*** Opening of Supplied material ***
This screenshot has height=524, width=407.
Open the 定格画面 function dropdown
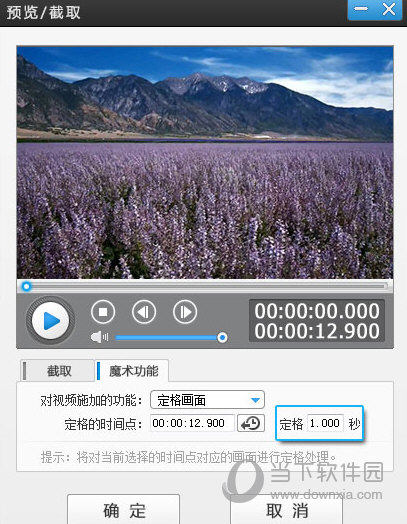[208, 400]
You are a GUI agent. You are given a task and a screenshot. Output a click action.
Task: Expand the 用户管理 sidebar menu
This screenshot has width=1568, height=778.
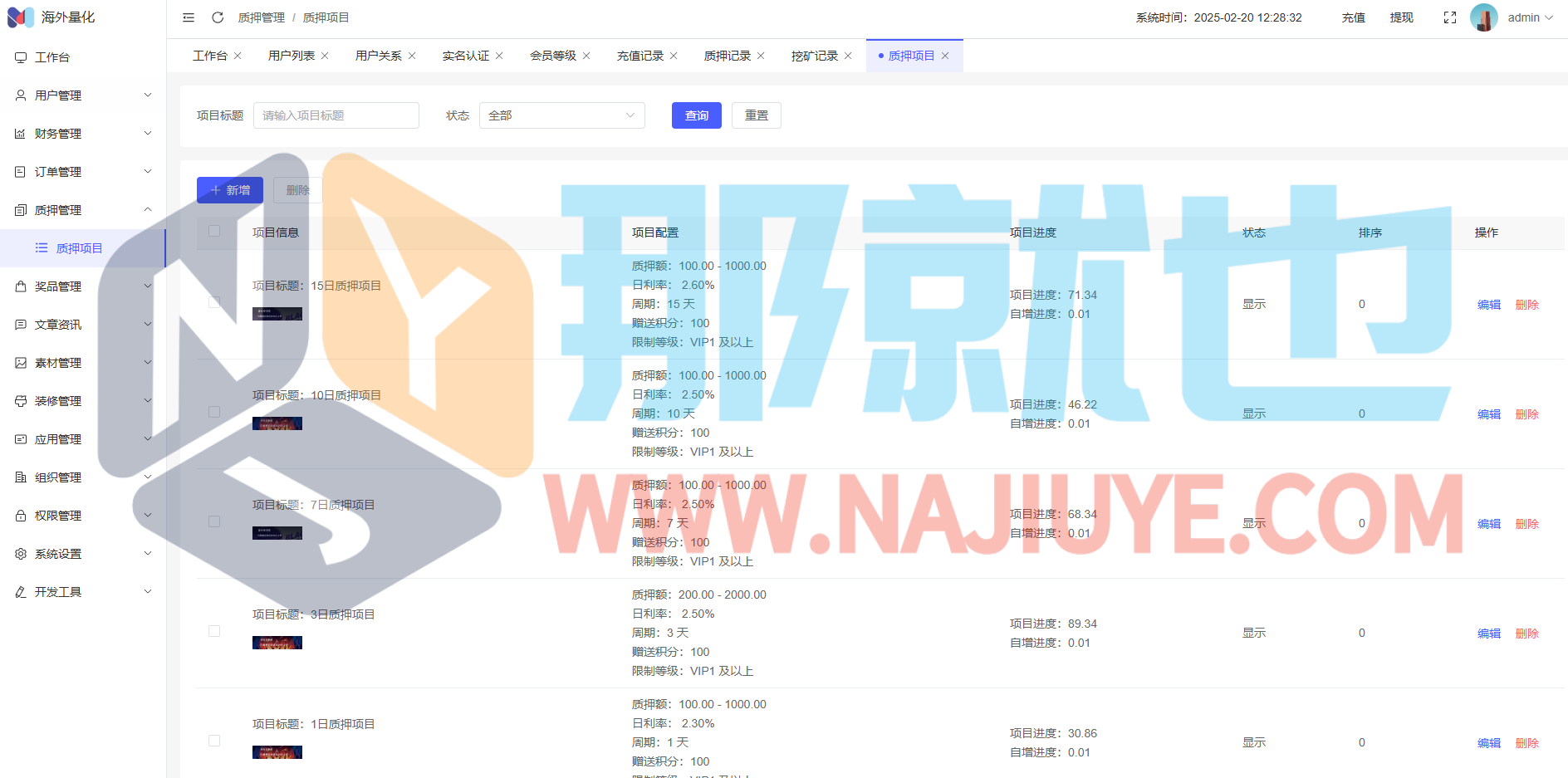click(x=83, y=95)
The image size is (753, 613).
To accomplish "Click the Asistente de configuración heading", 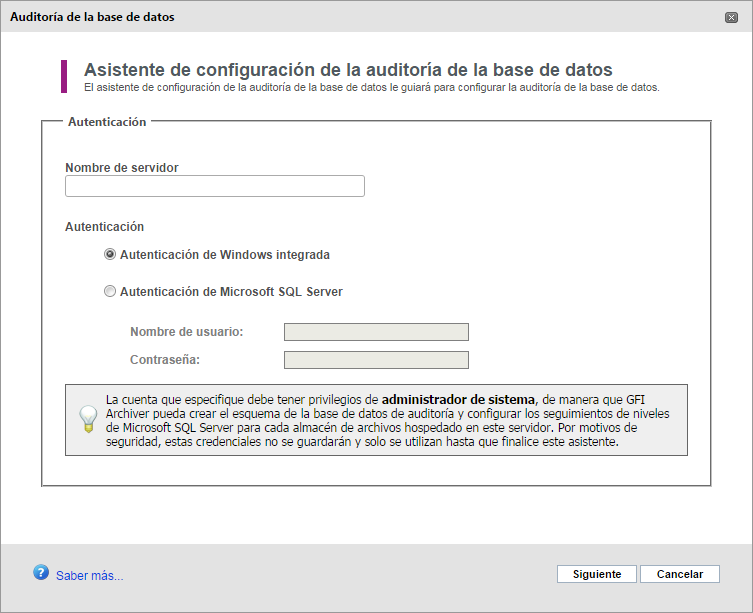I will 348,70.
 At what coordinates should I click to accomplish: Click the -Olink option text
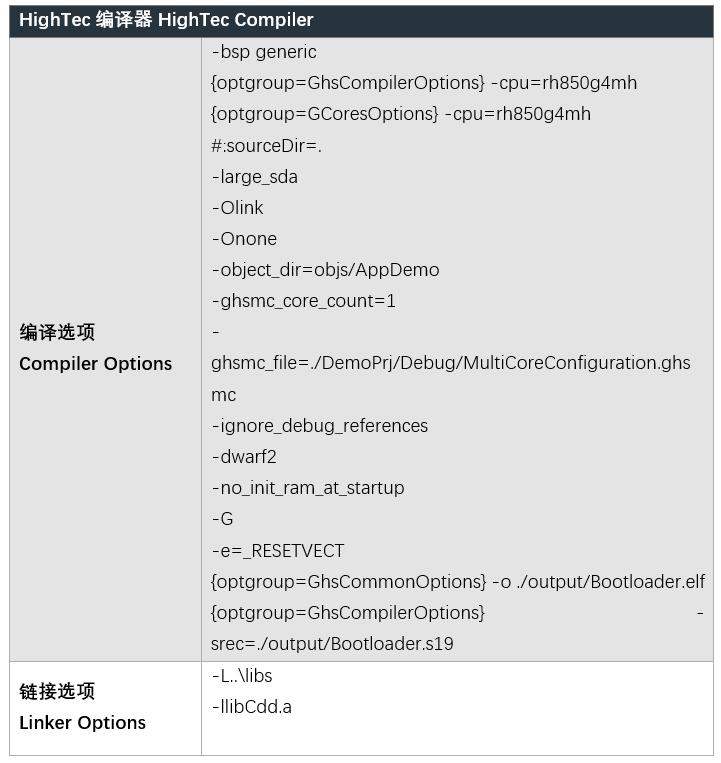(x=237, y=208)
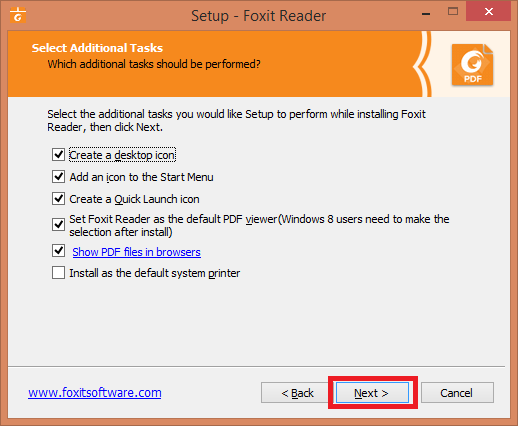This screenshot has width=518, height=426.
Task: Click the Foxit setup icon in title bar
Action: point(18,15)
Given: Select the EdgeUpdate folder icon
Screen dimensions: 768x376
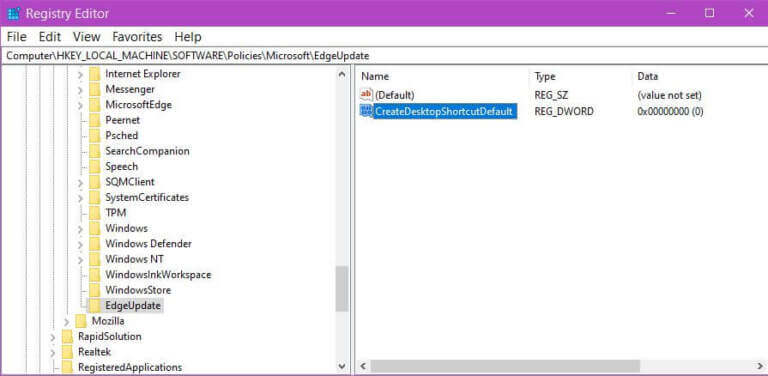Looking at the screenshot, I should (x=95, y=306).

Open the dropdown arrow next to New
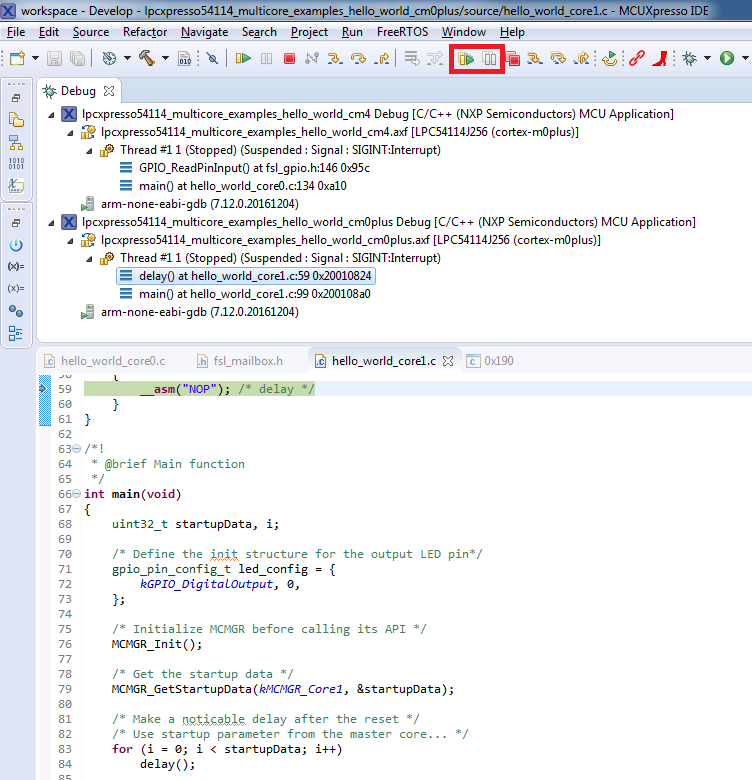(35, 59)
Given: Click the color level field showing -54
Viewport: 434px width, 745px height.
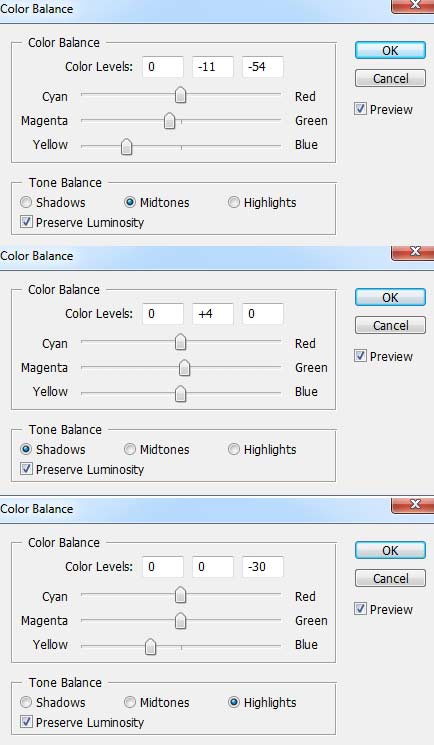Looking at the screenshot, I should pyautogui.click(x=263, y=67).
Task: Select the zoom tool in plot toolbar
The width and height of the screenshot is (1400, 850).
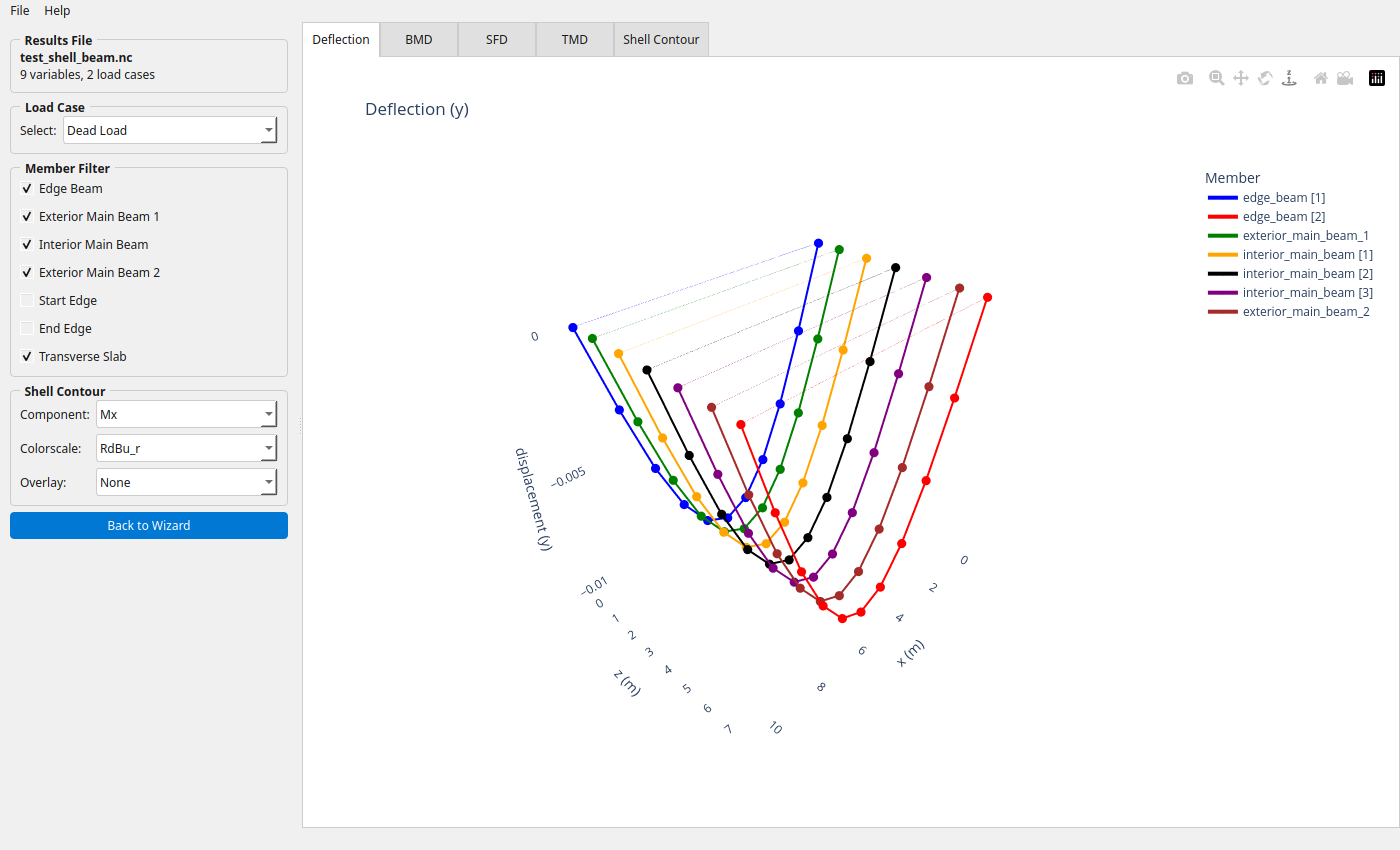Action: tap(1216, 78)
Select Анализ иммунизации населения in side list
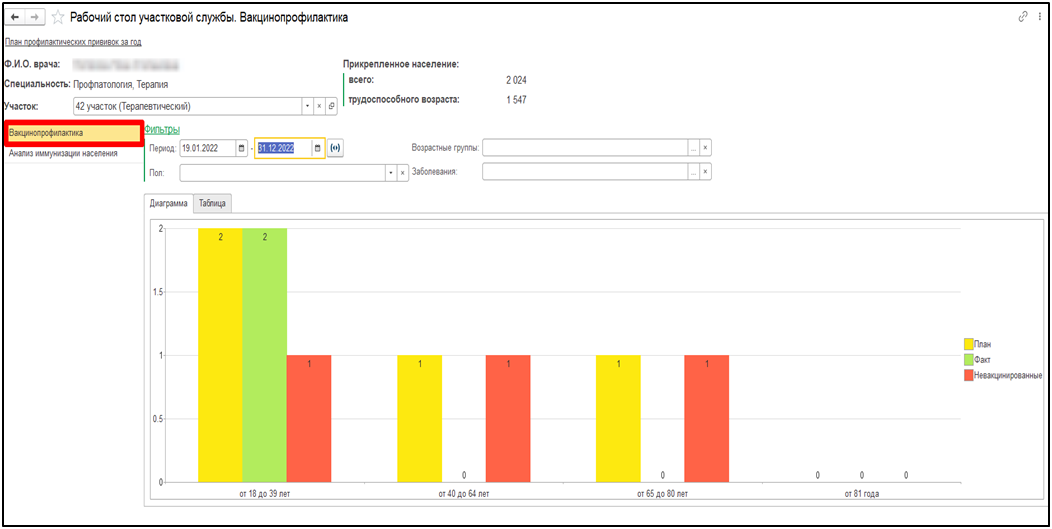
*** Close of Supplied material ***
In the listing, find every line containing the word "Select" and list it.

Solved exercise ->
Given: Select the EdgeUpdate folder icon
Task: Select the zoom tool in plot toolbar
Select Анализ иммунизации населения in side list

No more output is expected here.